Dataset entries
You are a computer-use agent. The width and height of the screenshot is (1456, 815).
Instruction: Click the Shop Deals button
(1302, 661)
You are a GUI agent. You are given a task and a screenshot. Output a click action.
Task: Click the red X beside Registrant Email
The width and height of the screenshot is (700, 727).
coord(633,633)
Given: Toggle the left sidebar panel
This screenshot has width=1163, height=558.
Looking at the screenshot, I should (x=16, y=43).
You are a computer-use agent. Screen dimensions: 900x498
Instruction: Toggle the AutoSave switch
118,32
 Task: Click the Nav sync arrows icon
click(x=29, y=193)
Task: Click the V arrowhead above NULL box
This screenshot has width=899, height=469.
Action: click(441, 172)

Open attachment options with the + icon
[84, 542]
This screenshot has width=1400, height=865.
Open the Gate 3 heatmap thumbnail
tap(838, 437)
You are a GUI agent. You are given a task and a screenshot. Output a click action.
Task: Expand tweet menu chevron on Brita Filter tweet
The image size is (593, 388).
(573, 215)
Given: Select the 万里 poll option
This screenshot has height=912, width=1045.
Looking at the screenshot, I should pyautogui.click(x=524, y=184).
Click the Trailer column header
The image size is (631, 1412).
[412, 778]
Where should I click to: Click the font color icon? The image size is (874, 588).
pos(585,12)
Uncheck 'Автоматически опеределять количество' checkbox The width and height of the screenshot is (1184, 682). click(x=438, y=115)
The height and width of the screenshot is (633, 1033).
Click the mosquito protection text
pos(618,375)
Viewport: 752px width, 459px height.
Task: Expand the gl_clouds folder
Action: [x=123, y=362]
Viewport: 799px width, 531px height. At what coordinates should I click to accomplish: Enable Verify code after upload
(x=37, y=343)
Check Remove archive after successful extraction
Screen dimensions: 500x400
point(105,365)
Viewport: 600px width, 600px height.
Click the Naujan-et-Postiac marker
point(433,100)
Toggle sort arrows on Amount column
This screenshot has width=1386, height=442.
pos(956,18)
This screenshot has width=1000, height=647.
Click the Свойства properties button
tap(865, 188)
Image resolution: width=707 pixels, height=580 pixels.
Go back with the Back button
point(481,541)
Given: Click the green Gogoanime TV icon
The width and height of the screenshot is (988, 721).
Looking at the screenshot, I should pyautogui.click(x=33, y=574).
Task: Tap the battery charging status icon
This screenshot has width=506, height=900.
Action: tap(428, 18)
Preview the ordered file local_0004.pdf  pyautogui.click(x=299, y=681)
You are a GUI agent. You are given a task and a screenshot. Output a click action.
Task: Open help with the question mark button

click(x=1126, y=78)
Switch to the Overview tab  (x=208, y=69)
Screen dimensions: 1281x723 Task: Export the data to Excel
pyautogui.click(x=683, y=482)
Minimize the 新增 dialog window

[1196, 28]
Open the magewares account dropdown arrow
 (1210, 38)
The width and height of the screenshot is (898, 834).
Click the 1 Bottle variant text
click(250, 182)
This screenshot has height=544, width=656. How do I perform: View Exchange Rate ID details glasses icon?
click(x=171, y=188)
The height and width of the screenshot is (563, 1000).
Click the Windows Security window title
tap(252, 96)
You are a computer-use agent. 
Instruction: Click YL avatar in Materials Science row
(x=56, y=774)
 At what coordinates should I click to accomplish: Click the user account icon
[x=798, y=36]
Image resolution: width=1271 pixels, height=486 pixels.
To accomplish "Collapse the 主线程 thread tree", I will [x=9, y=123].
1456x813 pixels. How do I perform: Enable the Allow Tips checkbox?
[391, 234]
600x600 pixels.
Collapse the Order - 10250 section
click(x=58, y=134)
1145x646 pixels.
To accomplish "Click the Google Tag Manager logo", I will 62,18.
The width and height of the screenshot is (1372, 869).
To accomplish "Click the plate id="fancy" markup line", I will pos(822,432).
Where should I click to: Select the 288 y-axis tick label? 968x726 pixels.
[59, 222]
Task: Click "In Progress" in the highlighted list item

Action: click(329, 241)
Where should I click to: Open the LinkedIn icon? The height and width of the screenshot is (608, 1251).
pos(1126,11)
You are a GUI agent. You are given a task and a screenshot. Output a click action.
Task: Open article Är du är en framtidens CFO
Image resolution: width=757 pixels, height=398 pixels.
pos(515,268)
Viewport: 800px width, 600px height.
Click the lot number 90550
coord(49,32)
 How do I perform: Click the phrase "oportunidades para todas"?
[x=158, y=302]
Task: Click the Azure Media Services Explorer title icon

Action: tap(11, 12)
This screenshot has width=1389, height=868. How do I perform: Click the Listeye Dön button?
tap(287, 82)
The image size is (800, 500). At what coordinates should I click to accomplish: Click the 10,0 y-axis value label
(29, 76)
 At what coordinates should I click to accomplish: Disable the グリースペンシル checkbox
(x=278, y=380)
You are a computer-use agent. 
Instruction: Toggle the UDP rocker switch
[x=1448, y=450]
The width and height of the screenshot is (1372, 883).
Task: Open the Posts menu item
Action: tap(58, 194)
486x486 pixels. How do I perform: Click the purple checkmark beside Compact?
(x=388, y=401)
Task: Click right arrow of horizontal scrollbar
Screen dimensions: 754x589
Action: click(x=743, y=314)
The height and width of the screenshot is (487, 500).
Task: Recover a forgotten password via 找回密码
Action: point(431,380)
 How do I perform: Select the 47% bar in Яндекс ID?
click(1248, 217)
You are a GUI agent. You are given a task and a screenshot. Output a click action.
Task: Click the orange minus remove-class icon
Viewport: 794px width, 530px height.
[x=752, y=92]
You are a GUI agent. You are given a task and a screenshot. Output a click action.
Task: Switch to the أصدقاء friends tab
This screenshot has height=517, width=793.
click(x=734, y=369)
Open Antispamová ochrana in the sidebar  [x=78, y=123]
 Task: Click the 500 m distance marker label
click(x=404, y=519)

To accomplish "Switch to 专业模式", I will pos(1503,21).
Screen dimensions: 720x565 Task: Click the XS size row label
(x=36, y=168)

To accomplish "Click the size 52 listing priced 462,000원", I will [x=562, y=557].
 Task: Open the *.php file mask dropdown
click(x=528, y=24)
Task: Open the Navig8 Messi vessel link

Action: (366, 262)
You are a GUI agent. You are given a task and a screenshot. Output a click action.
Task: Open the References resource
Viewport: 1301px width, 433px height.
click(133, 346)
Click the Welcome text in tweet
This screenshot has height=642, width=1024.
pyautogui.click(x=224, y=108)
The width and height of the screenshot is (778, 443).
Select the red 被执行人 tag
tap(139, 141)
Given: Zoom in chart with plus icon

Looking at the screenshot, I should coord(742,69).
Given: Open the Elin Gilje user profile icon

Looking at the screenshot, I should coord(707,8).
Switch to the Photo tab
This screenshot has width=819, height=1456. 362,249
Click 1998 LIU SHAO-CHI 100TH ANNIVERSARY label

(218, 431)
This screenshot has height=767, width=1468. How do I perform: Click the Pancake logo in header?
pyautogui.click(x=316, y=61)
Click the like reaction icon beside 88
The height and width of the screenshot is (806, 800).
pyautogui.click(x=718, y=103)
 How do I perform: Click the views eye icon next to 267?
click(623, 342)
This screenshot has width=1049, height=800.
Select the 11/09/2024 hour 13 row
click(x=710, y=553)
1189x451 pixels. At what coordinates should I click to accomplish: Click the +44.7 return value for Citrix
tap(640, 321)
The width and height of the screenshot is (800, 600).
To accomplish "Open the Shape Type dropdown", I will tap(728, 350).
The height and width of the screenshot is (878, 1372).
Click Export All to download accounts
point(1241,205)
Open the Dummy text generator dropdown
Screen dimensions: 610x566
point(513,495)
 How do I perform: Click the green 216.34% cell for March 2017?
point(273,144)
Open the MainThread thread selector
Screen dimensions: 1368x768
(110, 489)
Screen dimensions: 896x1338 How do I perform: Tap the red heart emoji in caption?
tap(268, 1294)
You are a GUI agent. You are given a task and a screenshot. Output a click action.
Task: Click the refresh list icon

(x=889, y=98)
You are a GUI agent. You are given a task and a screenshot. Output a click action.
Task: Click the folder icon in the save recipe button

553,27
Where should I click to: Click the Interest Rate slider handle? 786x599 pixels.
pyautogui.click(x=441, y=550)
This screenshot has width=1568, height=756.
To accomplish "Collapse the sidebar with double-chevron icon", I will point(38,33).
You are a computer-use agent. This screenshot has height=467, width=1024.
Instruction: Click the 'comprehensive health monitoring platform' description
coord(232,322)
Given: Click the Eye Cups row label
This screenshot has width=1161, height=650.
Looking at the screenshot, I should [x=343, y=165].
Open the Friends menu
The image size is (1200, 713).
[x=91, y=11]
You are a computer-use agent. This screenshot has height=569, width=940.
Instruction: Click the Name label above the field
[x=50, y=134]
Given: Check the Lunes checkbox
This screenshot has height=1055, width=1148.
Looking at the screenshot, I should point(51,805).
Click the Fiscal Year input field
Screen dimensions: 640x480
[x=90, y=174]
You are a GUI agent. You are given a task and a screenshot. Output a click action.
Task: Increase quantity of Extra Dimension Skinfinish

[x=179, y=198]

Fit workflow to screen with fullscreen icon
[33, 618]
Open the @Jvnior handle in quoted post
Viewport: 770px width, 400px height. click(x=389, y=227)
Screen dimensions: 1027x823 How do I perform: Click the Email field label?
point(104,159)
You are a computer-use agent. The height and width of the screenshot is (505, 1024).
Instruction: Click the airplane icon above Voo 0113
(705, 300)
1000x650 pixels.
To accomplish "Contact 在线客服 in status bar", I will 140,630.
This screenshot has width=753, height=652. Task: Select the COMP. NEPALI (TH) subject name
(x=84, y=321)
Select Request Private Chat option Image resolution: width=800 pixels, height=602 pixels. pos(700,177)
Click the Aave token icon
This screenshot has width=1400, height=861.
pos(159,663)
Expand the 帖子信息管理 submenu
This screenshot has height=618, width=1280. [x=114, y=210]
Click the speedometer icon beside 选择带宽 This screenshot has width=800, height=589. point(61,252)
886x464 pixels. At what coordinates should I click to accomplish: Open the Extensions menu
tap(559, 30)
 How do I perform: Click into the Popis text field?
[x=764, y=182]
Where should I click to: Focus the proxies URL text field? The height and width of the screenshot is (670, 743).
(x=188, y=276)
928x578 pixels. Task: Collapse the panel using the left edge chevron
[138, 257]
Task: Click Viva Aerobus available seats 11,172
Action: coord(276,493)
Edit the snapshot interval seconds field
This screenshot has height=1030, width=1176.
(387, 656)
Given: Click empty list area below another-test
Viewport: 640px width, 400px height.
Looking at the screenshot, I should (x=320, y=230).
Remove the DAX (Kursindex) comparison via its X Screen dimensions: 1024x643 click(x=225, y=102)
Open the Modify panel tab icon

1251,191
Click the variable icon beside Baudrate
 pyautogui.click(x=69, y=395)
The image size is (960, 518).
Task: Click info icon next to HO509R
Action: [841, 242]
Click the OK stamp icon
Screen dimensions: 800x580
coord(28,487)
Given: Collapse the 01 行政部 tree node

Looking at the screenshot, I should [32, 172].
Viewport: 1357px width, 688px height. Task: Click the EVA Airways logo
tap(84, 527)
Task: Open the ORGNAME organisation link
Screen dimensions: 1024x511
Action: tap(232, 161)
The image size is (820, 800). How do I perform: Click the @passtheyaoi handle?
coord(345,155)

**What is being asked**
Both the line containing "Given: Click empty" and the line containing "Click the OK stamp icon" belong in the answer. Print them and every line above that falls between them exactly, and no others.

**Response to the task**
Given: Click empty list area below another-test
Viewport: 640px width, 400px height.
Looking at the screenshot, I should (x=320, y=230).
Remove the DAX (Kursindex) comparison via its X Screen dimensions: 1024x643 click(x=225, y=102)
Open the Modify panel tab icon

1251,191
Click the variable icon beside Baudrate
 pyautogui.click(x=69, y=395)
The image size is (960, 518).
Task: Click info icon next to HO509R
Action: [841, 242]
Click the OK stamp icon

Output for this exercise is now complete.